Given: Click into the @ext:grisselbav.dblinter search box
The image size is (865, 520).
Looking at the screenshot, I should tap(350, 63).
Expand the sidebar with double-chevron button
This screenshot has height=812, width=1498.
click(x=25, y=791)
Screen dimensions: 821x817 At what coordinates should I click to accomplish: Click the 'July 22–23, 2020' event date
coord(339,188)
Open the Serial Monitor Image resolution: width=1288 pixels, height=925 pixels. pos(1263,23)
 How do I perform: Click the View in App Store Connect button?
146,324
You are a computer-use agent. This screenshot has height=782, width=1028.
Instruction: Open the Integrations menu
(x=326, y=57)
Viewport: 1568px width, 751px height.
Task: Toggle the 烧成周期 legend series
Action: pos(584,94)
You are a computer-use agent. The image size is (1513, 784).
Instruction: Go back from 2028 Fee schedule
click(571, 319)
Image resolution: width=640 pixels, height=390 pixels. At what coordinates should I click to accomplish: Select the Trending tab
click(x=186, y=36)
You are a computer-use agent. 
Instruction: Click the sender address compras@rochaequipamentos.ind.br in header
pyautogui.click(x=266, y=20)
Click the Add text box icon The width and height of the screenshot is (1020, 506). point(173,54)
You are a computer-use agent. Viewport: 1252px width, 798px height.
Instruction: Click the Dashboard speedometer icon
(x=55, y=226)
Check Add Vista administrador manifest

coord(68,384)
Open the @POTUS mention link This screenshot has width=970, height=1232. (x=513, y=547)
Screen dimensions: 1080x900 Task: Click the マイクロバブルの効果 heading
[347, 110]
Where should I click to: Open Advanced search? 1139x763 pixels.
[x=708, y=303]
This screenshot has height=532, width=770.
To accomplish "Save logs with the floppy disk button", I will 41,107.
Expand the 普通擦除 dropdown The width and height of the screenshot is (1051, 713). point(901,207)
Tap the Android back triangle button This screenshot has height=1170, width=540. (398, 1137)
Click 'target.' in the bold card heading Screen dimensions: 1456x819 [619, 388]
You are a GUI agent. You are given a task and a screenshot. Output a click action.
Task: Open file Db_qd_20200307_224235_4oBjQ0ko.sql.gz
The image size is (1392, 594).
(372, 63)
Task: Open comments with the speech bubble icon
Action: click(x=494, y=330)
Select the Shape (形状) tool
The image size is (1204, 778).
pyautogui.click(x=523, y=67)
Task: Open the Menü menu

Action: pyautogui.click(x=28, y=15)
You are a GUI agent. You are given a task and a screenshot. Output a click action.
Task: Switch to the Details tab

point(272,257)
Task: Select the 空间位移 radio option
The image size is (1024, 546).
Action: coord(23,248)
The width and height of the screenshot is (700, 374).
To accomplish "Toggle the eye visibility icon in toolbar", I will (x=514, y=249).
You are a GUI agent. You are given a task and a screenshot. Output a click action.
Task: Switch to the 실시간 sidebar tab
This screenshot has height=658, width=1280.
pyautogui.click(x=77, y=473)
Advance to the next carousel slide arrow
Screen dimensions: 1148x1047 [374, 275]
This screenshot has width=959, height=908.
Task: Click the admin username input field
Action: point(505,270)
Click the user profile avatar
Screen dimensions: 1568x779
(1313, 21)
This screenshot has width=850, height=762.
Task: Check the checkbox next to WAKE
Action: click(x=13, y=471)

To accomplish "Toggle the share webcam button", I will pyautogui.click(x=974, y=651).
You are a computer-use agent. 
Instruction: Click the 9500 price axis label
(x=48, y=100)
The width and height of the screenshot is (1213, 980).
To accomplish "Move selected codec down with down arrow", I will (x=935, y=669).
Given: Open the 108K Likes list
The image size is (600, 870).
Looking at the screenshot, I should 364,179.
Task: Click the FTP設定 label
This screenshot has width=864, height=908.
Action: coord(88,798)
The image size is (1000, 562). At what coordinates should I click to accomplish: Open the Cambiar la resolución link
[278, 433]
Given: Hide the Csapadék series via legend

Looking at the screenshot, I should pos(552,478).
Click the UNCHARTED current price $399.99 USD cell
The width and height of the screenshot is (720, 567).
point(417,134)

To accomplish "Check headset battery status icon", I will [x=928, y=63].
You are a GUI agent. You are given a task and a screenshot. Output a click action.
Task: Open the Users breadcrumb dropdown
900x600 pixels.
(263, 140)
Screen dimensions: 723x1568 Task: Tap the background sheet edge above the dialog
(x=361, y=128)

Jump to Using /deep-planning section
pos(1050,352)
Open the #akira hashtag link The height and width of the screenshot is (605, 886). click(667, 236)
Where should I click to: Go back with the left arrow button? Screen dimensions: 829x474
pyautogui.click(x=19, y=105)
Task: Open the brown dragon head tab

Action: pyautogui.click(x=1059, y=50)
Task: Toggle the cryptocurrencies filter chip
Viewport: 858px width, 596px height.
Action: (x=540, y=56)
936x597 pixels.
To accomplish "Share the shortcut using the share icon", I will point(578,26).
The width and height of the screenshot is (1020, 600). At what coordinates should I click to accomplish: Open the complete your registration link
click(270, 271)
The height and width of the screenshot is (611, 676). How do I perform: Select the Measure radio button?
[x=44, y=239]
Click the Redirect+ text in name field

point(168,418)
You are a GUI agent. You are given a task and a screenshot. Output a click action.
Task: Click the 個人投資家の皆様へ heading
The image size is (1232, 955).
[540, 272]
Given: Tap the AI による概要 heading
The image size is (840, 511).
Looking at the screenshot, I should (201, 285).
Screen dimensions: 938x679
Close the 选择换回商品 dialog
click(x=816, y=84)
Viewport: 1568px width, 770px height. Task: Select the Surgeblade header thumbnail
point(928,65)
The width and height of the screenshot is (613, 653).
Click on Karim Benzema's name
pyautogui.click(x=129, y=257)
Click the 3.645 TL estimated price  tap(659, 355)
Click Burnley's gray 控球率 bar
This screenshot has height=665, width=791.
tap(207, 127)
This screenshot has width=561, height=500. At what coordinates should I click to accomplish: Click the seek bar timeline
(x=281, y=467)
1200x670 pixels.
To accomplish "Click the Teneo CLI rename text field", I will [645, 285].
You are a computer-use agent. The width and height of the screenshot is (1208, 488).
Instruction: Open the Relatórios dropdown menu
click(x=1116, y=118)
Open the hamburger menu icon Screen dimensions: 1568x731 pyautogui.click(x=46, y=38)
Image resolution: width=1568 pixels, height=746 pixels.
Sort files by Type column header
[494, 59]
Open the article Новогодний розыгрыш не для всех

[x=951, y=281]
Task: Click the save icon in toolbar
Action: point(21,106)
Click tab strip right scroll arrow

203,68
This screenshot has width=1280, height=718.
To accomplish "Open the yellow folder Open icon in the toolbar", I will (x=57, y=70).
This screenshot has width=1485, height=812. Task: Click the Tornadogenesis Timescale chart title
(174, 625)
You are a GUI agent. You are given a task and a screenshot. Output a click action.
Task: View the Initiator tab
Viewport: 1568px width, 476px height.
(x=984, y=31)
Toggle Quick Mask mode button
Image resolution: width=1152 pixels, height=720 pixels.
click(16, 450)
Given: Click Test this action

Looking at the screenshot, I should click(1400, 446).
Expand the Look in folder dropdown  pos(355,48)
***
Work instructions: Restate each of the records exactly, leaving nothing out.

Solution to the exercise:
Given: Click into the @ext:grisselbav.dblinter search box
The image size is (865, 520).
Looking at the screenshot, I should tap(350, 63).
Expand the sidebar with double-chevron button
This screenshot has height=812, width=1498.
click(x=25, y=791)
Screen dimensions: 821x817 At what coordinates should I click to accomplish: Click the 'July 22–23, 2020' event date
coord(339,188)
Open the Serial Monitor Image resolution: width=1288 pixels, height=925 pixels. pos(1263,23)
 How do I perform: Click the View in App Store Connect button?
146,324
You are a computer-use agent. This screenshot has height=782, width=1028.
Instruction: Open the Integrations menu
(x=326, y=57)
Viewport: 1568px width, 751px height.
Task: Toggle the 烧成周期 legend series
Action: pos(584,94)
You are a computer-use agent. The image size is (1513, 784).
Instruction: Go back from 2028 Fee schedule
click(571, 319)
Image resolution: width=640 pixels, height=390 pixels. At what coordinates should I click to accomplish: Select the Trending tab
click(x=186, y=36)
You are a computer-use agent. 
Instruction: Click the sender address compras@rochaequipamentos.ind.br in header
pyautogui.click(x=266, y=20)
Click the Add text box icon The width and height of the screenshot is (1020, 506). point(173,54)
You are a computer-use agent. Viewport: 1252px width, 798px height.
Instruction: Click the Dashboard speedometer icon
(x=55, y=226)
Check Add Vista administrador manifest

coord(68,384)
Open the @POTUS mention link This screenshot has width=970, height=1232. (x=513, y=547)
Screen dimensions: 1080x900 Task: Click the マイクロバブルの効果 heading
[347, 110]
Where should I click to: Open Advanced search? 1139x763 pixels.
[x=708, y=303]
This screenshot has height=532, width=770.
To accomplish "Save logs with the floppy disk button", I will 41,107.
Expand the 普通擦除 dropdown The width and height of the screenshot is (1051, 713). point(901,207)
Tap the Android back triangle button This screenshot has height=1170, width=540. (398, 1137)
Click 'target.' in the bold card heading Screen dimensions: 1456x819 [619, 388]
You are a GUI agent. You are given a task and a screenshot. Output a click action.
Task: Open file Db_qd_20200307_224235_4oBjQ0ko.sql.gz
The image size is (1392, 594).
(372, 63)
Task: Open comments with the speech bubble icon
Action: click(x=494, y=330)
Select the Shape (形状) tool
The image size is (1204, 778).
pyautogui.click(x=523, y=67)
Task: Open the Menü menu

Action: pyautogui.click(x=28, y=15)
You are a GUI agent. You are given a task and a screenshot. Output a click action.
Task: Switch to the Details tab

point(272,257)
Task: Select the 空间位移 radio option
The image size is (1024, 546).
Action: coord(23,248)
The width and height of the screenshot is (700, 374).
To accomplish "Toggle the eye visibility icon in toolbar", I will (x=514, y=249).
You are a GUI agent. You are given a task and a screenshot. Output a click action.
Task: Switch to the 실시간 sidebar tab
This screenshot has height=658, width=1280.
pyautogui.click(x=77, y=473)
Advance to the next carousel slide arrow
Screen dimensions: 1148x1047 [374, 275]
This screenshot has width=959, height=908.
Task: Click the admin username input field
Action: point(505,270)
Click the user profile avatar
Screen dimensions: 1568x779
(1313, 21)
This screenshot has width=850, height=762.
Task: Check the checkbox next to WAKE
Action: click(x=13, y=471)

To accomplish "Toggle the share webcam button", I will pyautogui.click(x=974, y=651).
You are a computer-use agent. 
Instruction: Click the 9500 price axis label
(x=48, y=100)
The width and height of the screenshot is (1213, 980).
To accomplish "Move selected codec down with down arrow", I will (x=935, y=669).
Given: Open the 108K Likes list
The image size is (600, 870).
Looking at the screenshot, I should 364,179.
Task: Click the FTP設定 label
This screenshot has width=864, height=908.
Action: coord(88,798)
The image size is (1000, 562). At what coordinates should I click to accomplish: Open the Cambiar la resolución link
[278, 433]
Given: Hide the Csapadék series via legend

Looking at the screenshot, I should pos(552,478).
Click the UNCHARTED current price $399.99 USD cell
The width and height of the screenshot is (720, 567).
point(417,134)

To accomplish "Check headset battery status icon", I will [x=928, y=63].
You are a GUI agent. You are given a task and a screenshot. Output a click action.
Task: Open the Users breadcrumb dropdown
900x600 pixels.
(263, 140)
Screen dimensions: 723x1568 Task: Tap the background sheet edge above the dialog
(x=361, y=128)

Jump to Using /deep-planning section
pos(1050,352)
Open the #akira hashtag link The height and width of the screenshot is (605, 886). click(667, 236)
Where should I click to: Go back with the left arrow button? Screen dimensions: 829x474
pyautogui.click(x=19, y=105)
Task: Open the brown dragon head tab

Action: pyautogui.click(x=1059, y=50)
Task: Toggle the cryptocurrencies filter chip
Viewport: 858px width, 596px height.
Action: (x=540, y=56)
936x597 pixels.
To accomplish "Share the shortcut using the share icon", I will point(578,26).
The width and height of the screenshot is (1020, 600). At what coordinates should I click to accomplish: Open the complete your registration link
click(270, 271)
The height and width of the screenshot is (611, 676). How do I perform: Select the Measure radio button?
[x=44, y=239]
Click the Redirect+ text in name field

point(168,418)
You are a GUI agent. You are given a task and a screenshot. Output a click action.
Task: Click the 個人投資家の皆様へ heading
The image size is (1232, 955).
[540, 272]
Given: Tap the AI による概要 heading
The image size is (840, 511).
Looking at the screenshot, I should (201, 285).
Screen dimensions: 938x679
Close the 选择换回商品 dialog
click(x=816, y=84)
Viewport: 1568px width, 770px height. Task: Select the Surgeblade header thumbnail
point(928,65)
The width and height of the screenshot is (613, 653).
Click on Karim Benzema's name
pyautogui.click(x=129, y=257)
Click the 3.645 TL estimated price  tap(659, 355)
Click Burnley's gray 控球率 bar
This screenshot has height=665, width=791.
tap(207, 127)
This screenshot has width=561, height=500. At what coordinates should I click to accomplish: Click the seek bar timeline
(x=281, y=467)
1200x670 pixels.
To accomplish "Click the Teneo CLI rename text field", I will [645, 285].
You are a computer-use agent. The width and height of the screenshot is (1208, 488).
Instruction: Open the Relatórios dropdown menu
click(x=1116, y=118)
Open the hamburger menu icon Screen dimensions: 1568x731 pyautogui.click(x=46, y=38)
Image resolution: width=1568 pixels, height=746 pixels.
Sort files by Type column header
[494, 59]
Open the article Новогодний розыгрыш не для всех

[x=951, y=281]
Task: Click the save icon in toolbar
Action: point(21,106)
Click tab strip right scroll arrow

203,68
This screenshot has width=1280, height=718.
To accomplish "Open the yellow folder Open icon in the toolbar", I will (x=57, y=70).
This screenshot has width=1485, height=812. Task: Click the Tornadogenesis Timescale chart title
(174, 625)
You are a GUI agent. You are given a task and a screenshot. Output a click action.
Task: View the Initiator tab
Viewport: 1568px width, 476px height.
(x=984, y=31)
Toggle Quick Mask mode button
Image resolution: width=1152 pixels, height=720 pixels.
click(16, 450)
Given: Click Test this action

Looking at the screenshot, I should click(1400, 446).
Expand the Look in folder dropdown  pos(355,48)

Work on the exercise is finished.